Task directions | Check every line of the entries for "record", and copy the lines that hold it.

Working data |
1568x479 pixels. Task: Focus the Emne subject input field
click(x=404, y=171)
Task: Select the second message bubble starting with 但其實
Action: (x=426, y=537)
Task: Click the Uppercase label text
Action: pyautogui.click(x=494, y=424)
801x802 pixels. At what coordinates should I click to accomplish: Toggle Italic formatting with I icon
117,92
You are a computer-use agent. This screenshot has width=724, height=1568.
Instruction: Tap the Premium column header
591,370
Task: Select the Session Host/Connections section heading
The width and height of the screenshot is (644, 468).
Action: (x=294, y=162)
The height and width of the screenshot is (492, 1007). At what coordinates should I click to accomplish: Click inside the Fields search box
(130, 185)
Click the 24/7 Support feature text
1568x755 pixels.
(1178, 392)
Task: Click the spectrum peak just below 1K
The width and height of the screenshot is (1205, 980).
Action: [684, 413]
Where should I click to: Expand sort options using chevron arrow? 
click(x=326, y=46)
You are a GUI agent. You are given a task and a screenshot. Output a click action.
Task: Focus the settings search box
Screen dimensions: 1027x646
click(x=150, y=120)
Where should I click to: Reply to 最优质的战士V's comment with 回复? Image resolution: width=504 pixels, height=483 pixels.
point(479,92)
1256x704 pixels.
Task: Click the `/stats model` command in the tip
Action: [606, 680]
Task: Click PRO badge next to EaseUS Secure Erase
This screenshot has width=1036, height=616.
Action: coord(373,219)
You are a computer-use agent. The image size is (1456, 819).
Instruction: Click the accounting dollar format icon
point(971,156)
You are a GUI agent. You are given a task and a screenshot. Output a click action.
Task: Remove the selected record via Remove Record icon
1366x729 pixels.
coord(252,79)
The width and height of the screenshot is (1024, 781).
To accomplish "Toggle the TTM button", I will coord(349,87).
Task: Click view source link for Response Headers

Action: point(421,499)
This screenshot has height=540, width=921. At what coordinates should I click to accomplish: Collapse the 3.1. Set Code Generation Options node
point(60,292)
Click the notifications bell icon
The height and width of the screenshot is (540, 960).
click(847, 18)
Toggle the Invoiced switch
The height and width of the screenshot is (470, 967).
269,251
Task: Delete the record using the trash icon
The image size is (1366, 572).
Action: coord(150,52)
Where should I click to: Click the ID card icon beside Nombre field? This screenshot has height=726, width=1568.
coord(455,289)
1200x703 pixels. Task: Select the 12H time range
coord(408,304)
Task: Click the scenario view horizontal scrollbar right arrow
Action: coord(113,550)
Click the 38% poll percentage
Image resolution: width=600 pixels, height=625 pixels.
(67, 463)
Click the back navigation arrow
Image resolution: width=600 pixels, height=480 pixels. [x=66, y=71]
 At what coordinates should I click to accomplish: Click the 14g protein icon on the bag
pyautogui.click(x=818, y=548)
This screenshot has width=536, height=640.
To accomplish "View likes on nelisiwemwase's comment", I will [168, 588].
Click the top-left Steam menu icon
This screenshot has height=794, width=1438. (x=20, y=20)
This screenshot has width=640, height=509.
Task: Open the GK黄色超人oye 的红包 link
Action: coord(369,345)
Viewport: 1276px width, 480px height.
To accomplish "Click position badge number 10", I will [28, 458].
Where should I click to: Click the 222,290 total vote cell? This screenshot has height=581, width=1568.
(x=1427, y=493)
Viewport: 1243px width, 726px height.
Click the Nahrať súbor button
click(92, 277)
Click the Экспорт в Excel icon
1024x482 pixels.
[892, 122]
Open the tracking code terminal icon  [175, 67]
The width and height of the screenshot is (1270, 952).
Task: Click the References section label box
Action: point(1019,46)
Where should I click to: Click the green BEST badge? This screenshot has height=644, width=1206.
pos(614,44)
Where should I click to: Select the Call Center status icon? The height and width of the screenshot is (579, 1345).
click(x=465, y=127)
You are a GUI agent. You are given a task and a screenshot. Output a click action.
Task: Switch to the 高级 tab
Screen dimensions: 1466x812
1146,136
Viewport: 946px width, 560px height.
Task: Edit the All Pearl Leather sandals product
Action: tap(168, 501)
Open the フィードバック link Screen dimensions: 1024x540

Result of this exercise |
Task: Remove the selected record via Remove Record icon
Task: Delete the record using the trash icon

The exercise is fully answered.